Welcome
Minion is a product quality search engine
written in Java, created by Sun Labs.
In addition to standard document retrieval
operations, it provides for relational querying in conjunction with
boolean and proximity querying. It also provides document similarity
measures (e.g., "More like this"), result and document
clustering, and automatic document classification. The
engine is designed to be highly configurable/pluggable and is intended to be used
in research as well as production environments. We're still putting
documentation together, but here are a couple links to help you get started.
- Download Minion 1.0
- Getting started with Minion
- Minion JavaDoc
- Minion technical talk given at JavaOne 2008 (Also see the simple mail indexer referenced in the JavaOne talk)
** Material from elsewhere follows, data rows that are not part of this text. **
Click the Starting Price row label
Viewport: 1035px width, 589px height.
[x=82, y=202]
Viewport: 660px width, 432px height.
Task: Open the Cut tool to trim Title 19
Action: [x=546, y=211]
- Documentation on basic and advanced Minion configuration.
Summary of Features
Indexing & Retrieval
- Universal Tokenizer switches seamlessly between alphabetic and character (CJK) words within documents
- True saved field types for integers, floats, dates, booleans, and strings
- Documents are automatically available for querying as soon as their index data is written to disk
- Range queries for saved fields
- Morphological expansion of query terms is available by default, or add in your own custom knowledge source
- Default passage retrieval operator finds passages that best match your query using patented relaxation ranking retrieval algorithm
- Multiple query languages available, or use the programmatic query API
- Passage highlighting for results
Classification
- Easily define classes from result sets based on full document text, or text of a specific field
- Documents are automatically classified in bulk
- Available options for term clustering, cross-validation, feature selection, and feature set size optimization
- Manually assign documents to classes for training or to override determined values
Clustering
- Group documents in a result set into clusters on the fly
- Describe clusters using top terms
- Several clustering algorithms available
Configuration
- Highly configurable using runtime configuration system
- Configure indexing pipeline to control tokenization, case variations, stop words, stemming, postings types (doc ID only, ID & frequency, ID & frequency & position), or other custom stages
- Replace virtually any component of the indexer from the tokenizer to the dictionaries to the classifier without recompiling
Performance
- In default case-sensitive configuration, over 26GB/hour when indexing HTML (index is about 45% size of data)
- Using case-insensitive config that doesn't save position data, over 60GB/hour when indexing HTML (index is about 15% size of data)